The examination of the interaction terms posed in hypotheses seven (a) and seven (b) do provide us with some initial evidence on how these governance mechanisms may be important in terms of the ability of firms to utilize governance configurations, rather than just concentrating on their choices of individual mechanisms. The consistent relationship of the interaction of board composition and salary sensitivity with MVA would suggest that organizations that have boards dominated by insiders, but that provide for CEO incentive alignment, have better market performance. In this situation where the governance structure lacks organizational monitoring, our data provide evidence that CEO compensation packages, at least to some extent, mitigate the firm's agency problems and enhance shareholder value.

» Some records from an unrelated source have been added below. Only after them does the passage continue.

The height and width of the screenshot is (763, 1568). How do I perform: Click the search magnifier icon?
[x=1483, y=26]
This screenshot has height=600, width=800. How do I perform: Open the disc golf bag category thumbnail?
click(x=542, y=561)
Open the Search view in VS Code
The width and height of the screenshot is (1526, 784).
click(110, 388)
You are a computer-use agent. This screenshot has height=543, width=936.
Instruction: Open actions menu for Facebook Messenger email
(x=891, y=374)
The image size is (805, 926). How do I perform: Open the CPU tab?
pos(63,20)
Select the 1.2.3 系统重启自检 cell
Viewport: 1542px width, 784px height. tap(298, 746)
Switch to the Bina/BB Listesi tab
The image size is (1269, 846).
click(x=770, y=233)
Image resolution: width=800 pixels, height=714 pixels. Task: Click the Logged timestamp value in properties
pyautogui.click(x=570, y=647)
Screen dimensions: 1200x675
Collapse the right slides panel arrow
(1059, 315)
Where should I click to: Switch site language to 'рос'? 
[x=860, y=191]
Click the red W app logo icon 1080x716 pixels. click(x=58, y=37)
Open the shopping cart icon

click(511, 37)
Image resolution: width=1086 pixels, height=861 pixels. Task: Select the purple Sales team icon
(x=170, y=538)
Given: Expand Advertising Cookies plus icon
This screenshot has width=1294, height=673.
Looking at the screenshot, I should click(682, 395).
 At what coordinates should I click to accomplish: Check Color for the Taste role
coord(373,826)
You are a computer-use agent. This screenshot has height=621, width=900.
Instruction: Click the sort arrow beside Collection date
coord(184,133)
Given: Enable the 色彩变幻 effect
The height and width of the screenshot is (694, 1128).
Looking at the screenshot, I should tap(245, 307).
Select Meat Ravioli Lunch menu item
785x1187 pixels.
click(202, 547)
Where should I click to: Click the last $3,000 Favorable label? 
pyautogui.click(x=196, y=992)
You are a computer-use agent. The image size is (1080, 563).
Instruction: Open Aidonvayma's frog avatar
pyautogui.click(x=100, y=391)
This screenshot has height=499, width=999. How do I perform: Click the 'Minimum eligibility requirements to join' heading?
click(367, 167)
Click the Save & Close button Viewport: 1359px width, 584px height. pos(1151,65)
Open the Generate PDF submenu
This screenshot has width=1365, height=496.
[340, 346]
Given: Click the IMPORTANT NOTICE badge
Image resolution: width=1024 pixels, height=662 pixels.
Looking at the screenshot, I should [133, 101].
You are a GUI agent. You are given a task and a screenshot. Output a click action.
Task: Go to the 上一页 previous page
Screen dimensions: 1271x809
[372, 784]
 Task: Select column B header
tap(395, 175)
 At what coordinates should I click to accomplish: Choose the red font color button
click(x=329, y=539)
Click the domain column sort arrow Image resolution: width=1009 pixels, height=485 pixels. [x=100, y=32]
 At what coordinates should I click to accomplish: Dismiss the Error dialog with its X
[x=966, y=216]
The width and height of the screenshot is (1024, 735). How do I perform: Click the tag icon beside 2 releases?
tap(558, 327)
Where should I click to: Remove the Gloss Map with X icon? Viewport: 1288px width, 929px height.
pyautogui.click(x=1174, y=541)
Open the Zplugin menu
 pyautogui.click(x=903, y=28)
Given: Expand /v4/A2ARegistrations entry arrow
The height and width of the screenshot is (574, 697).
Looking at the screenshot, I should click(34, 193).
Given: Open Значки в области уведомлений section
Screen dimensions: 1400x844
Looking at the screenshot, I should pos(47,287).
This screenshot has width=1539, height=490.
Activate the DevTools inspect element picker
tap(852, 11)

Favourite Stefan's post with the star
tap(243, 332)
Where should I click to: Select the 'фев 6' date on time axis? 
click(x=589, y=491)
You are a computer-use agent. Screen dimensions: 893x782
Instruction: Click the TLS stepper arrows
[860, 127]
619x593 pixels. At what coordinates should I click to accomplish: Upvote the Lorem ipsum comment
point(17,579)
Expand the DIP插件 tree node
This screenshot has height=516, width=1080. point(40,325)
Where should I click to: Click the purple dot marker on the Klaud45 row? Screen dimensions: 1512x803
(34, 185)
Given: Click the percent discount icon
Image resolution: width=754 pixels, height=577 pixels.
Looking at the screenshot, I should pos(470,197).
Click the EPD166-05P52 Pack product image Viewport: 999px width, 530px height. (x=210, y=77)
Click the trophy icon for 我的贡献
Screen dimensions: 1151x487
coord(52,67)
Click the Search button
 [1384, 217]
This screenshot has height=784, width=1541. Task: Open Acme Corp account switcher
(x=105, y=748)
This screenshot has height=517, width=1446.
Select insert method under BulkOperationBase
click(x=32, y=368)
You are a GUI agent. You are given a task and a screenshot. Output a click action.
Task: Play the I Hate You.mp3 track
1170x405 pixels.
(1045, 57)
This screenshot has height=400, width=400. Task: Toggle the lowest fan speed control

The interaction of CEO tenure and board composition is also an interesting result. This result would imply that boards composed of insiders with long tenure CEO's appear to have declining market performance. In the situation where the CEO has been with the firm for a long time, our results suggest that these firms in particular would benefit from establishing independent boards. The independent board will provide organizational monitoring that should lead to increased levels of firm value. The results of tests of hypotheses 7(a) and 7(b) suggest that there is a benefit to the firm to choosing governance configurations that balance organizational monitoring and CEO incentive alignment.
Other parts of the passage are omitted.